Andrew Eades is the director of Relentless Software, and he’s proud to say that on a normal basis, he and his co-workers do not work more than 35 hours a week. Relentless is one of the few companies in the industry to put its foot down and declare that working overtime on a regular basis does not in fact benefit the game product, the company, or the employees. Eades spoke at the Game Career Fair in London last month about quality of life issues in the game development industry and what it’s like to work at Relentless.
Relentless is based in Brighton, U.K., and was founded in 2003, which according to Eades was “a pretty bad time for the industry. Many many people were going bust ... But we worked on this project that probably nobody has ever heard of called DJ Decks & FX,” an
application more than a game for the PlayStation 2 that lets the player mix music and play DJ. It sold few copies and didn’t do much to build up the company.
The company started with a mere 12 employees in 2003, and it didn’t begin to really accumulate steam until it secured some publisher funding from Sony. The first title to come out of the relationship was Buzz!: The Music Quiz, a social interactive quiz game for the PlayStation 2. Relentless has since established a franchise of other Buzz! games, allowing the company to find a steady source of income and work flow. The Buzz! titles have done well enough to be continued through to this day; in October, the company released Buzz!: The Hollywood Quiz.
Nowadays, with steady projects and a confident source of income, the company has grown to more than 65 employees. While it may not be churning out next-gen console games with high-end graphics for high-definition televisions, the company takes pride in the fact that, in total, the Buzz! games have sold millions of units -- without the employees working obscene over time.

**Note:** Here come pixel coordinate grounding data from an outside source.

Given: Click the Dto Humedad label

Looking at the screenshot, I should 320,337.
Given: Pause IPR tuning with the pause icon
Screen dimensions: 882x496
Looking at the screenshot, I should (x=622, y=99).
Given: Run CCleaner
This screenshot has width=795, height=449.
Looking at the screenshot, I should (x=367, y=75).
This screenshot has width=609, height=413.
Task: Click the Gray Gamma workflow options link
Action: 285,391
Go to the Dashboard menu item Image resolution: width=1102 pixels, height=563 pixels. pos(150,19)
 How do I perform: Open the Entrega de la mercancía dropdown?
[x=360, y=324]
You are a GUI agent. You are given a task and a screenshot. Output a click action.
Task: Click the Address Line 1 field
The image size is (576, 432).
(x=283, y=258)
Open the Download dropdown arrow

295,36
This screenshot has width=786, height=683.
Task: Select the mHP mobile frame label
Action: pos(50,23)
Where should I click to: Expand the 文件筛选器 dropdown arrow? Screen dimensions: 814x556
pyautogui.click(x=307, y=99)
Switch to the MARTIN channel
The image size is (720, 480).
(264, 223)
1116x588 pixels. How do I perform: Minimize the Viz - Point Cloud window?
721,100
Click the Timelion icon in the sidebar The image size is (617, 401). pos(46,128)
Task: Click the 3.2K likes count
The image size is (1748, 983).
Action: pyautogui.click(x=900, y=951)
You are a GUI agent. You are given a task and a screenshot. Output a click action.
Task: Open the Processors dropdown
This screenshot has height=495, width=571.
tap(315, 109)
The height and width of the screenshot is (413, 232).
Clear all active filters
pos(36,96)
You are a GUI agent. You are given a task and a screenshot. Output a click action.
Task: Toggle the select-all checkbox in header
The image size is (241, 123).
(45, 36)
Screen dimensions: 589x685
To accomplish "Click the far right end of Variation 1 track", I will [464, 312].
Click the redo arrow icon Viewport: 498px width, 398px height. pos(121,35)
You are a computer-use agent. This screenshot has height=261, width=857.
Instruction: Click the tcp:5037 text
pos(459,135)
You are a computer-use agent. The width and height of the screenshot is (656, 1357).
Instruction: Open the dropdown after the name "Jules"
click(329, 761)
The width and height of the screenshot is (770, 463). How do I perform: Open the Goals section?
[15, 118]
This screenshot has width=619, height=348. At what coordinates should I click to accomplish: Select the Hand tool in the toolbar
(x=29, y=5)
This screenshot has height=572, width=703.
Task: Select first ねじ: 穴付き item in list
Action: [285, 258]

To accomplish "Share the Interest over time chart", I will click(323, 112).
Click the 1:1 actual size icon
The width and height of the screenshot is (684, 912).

Chasing the Dream … Over a Cliff
“When I was in Dundee,” Eades says reminiscing, “I was working on a game called Lemmings, and it was in real trouble,” with the team working drastic overtime on weekends. “We eventually shipped it, months and months late -- but it shipped. And there was a launch party. And we all got a brown envelope full of cash,” he says. 800 British pounds, to be exact.
“I felt great until the boss of the company turned up in this,” he says, showing a picture of an Italian sports car. “I felt like I got slightly short-changed there. And that kind of encapsulates the industry’s problems ... Some people get cash, and some people get Ferraris.” What’s worse is that Eades and his co-workers were the ones who put in the overtime, stretching themselves and sacrificing their personal lives to ship the game on time and in good form, and yet the executive, more of a nine-to-five guy, was the one who got the car. The £800 bonus was suddenly put into sharp focus.
Eades’ philosophy is that there are three factors that truly drive the game industry at large: time, money, and quality.
Time. Time refers to time to market. “There’s one point in the year, starting now [late October] until January 1, that is the most important time to the game industry. If you don’t ship your game in the last quarter of the year, you won’t sell many games,” Eades says. However, he adds, there are very few exceptions, the Buzz! games being one.
Money. Still, the industry overall is money-orientated, and capitalizing on the popularity of the holiday season is primary to maximizing a company’s sales. He advises students and job candidates to remember that when a company hires an employee, it is making a substantial investment. “Understand that money is a real driver in the industry, and at the end of the day the people who will be giving you jobs ... would like to see a return on their investment.”
Quality. On quality, he says, “We have to ship quality games.” Quality has become the leading differentiator among games, so it too, like time, is connected tightly to money. “It’s about giving the consumer something they really want.”